Yıldızlardan çığlıklar yükselirken ve zaman
zaman kartallar, zaman zaman ejderhalar gürültüyle savaş alanına dönerken
savaştı iyilerin ve kötülerin orduları. Sauron ve Eönwë’nin ölümcül düelloları
adeta savaşın tam ortasındaki bir fırtına gibi esmeye devam ederken hiç
bitmeyecek olan gece sarmalıyordu etraflarını. Etraflarına kimse yaklaşmaya
cesaret edemiyordu. Herbir yanda atlar kişniyor, orklar çığlıklar atıyor, özgür
halklardan birer birer varlıklar toprağı öpüyorlardı. Kimi zaman bir kırbacın
şaklaması duyuluyor, kan kokusu her yanı sarıyordu. Kan kokusu duymaktan
bıkmıştı artık Eönwë. Daha önce hiç bu kadar kan kokladığını hatırlamıyordu.
Meşalelerin ışığı altında düello etmeye devam etti Sauron’la. Ne kadar zaman
geçtiğini bilmiyordu ama kollarında hala güç vardı, en azından Morgoth’un
yenildiğini görmeden düşmeyecekti kılıcı yere.
Sauron ayağa kalkmaya çalıştı son gücüyle.
Bir büyü daha yaptı ama Eönwë bundan da kurtuldu ve Sauron ayağa kalktığında
saldırdı ona.
Yıldızların ışığı en sonunda çok daha
kuvvetle parıldadıklarında uzaklardan bir ses duyuldu. Ne büyücülüğe ne savaşa
kulak asıyordu ses, hayaletler denizinin çok yukarısında kanla süslenen geceyi
selamlıyordu. Borular, borular, borular! Valinor Düzlükleri boyunca
yankılandılar. Donuk sesleri herbir kulağa gitmiş, gözler doğuya dönmüş,
kalakalmıştı öylece.
Ve Numenor, sonunda gelmişti. Sancakları
gökyüzünde Manwë’nin rüzgarlarıyla bir dansa başlarken atıların gürültüsü ve
savaş naralarıyla doldu her taraf. Sauron gülümsedi bu defa. “Bak kimler
gelmiş.” dedi kılıçları birbirlerine kenetliyken. Eönwë sinirle parmaklarını
sıktırdı kılıcının kabzasının etrafındaki. Masmavi bir deniz üzerlerine ölüm
kusmak için gelirken Sauron’la olan ölüm danslarına noktayı koymanın vakti
artık gelmişti. Kılıcını bastırdı ve Sauron’u geriletti. Sauron alevler
saçarken etrafına Eönwë kılıcını havada savurarak üzerine atıldı ve o kadar
sert savurdu ki kılıcını, derler ki savaş o anlığına durmuş ve Morgoth ve
Tulkas’ın gözleri bile ikisinin olduğu yere bakmıştı. Sauron’un kılıcı elinden
düşerken ağzından kanlar fışkırdı ve Eönwë soğuk çeliği daha da böğrüne
bastırdı Sauron’un. “Ve böylece düşüyor Yüzüklerin Efendisi bir kez daha.
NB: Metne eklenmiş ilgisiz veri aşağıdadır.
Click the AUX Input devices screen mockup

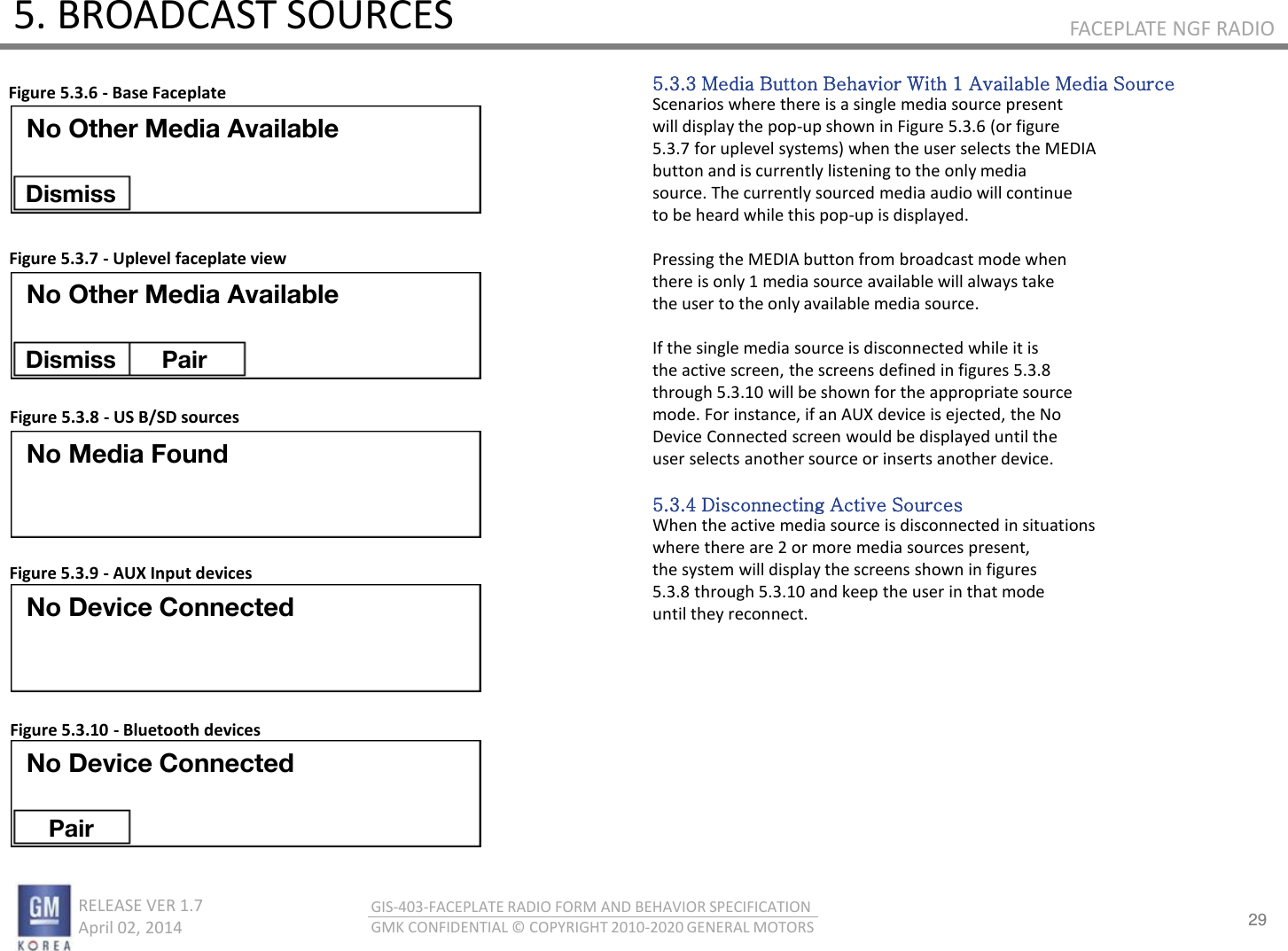(246, 638)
Heyhat! Elveda karanlıklar efendisi, elveda!”
Eönwë kıpkırmızı olmuş kılıcını
çıkardığında Sauron yere düştü cansız bir şekilde ve Maiar’ın en kudretlisi
önce derin bir nefes aldı ve Yüzüklerin Efendisi’ne baktı. Sessizleşti her yer
bir anda. Kulağı tek bir sesi işitmez oldu Eönwë’nin. Ne gülmüştü, ne de kalbi
ferahlamıştı. Sadece oralarda bir yerlerde Arien’in gülümsediğini umabiliyordu.
“Huzur içinde ol Arien.” dedi gökyüzüne bakarak, gözlerinden bir damla yaş
akarak yanağını ıslattı ve toprak zemine düştü. “Bu senin içindi.”